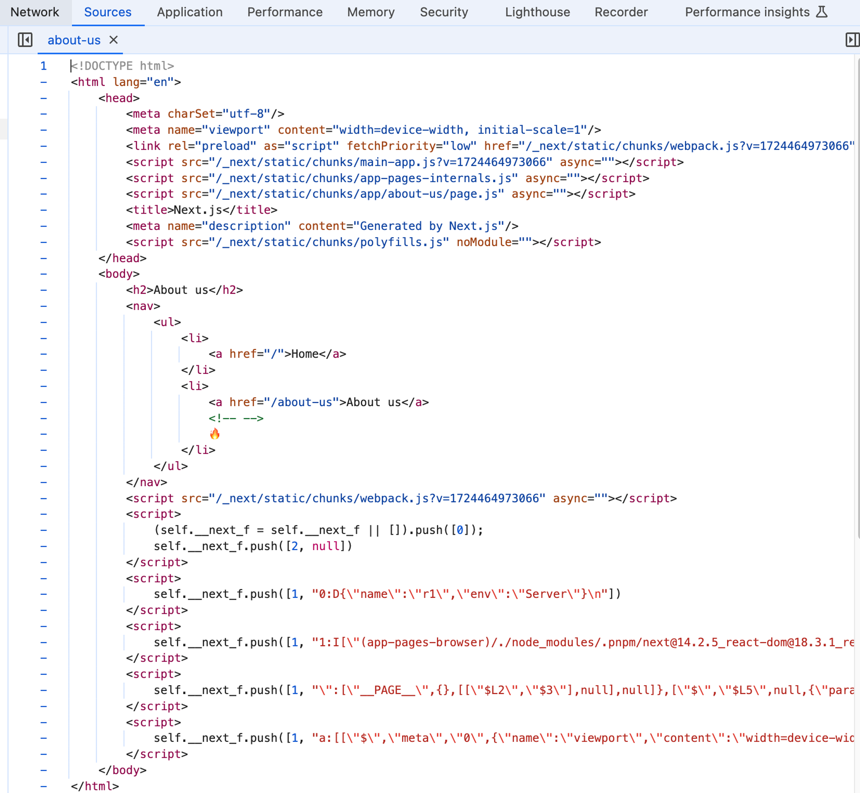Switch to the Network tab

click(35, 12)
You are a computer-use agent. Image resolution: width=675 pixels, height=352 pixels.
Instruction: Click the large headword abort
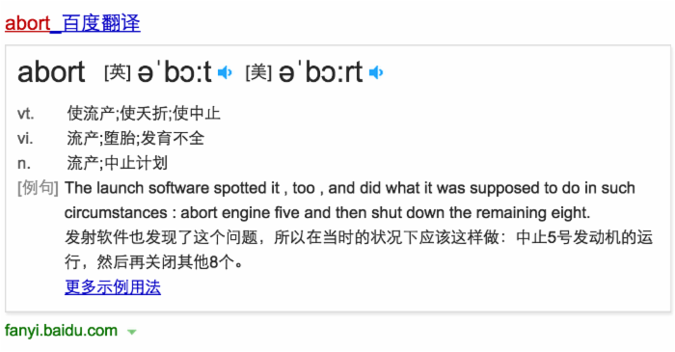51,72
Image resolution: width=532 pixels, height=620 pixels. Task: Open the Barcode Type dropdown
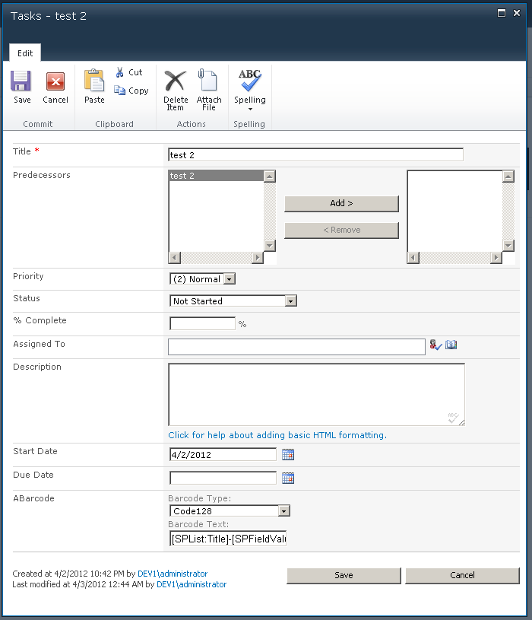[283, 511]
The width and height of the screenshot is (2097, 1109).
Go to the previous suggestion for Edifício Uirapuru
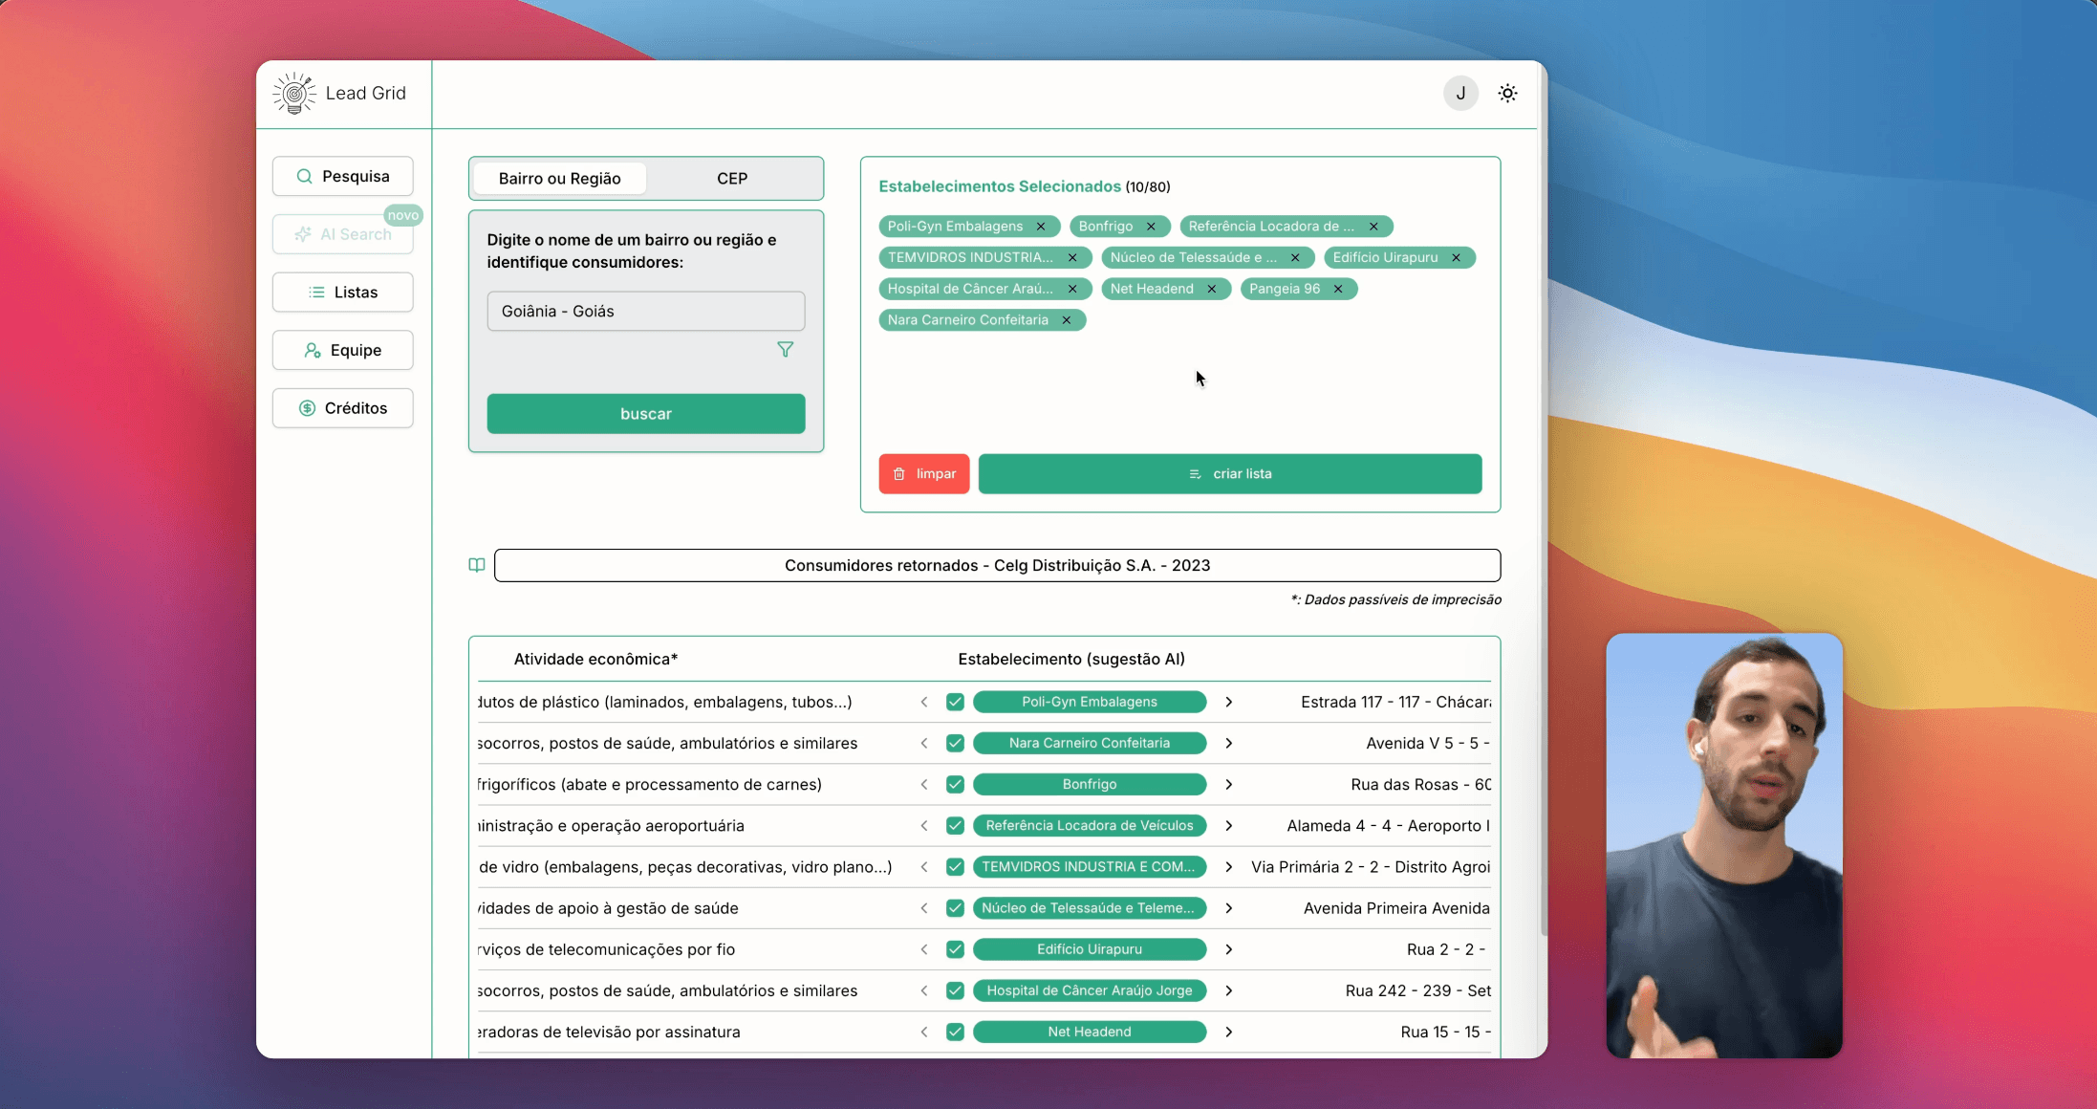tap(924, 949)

- - - - - - -

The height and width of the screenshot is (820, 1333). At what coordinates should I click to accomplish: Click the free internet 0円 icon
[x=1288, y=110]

- - - - - - -

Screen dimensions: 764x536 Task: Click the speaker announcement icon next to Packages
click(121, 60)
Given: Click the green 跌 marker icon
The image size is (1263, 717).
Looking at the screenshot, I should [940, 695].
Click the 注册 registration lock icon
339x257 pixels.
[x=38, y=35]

- - - - - - -

WORK TO COMPLETE:
Please recast the lines from the one containing "The width and" through the one containing "tap(924, 949)", both included, as a numbered list. Skip any blank lines and leave the pictures out.

RESULT BELOW:
1. The width and height of the screenshot is (2097, 1109).
2. Go to the previous suggestion for Edifício Uirapuru
3. tap(924, 949)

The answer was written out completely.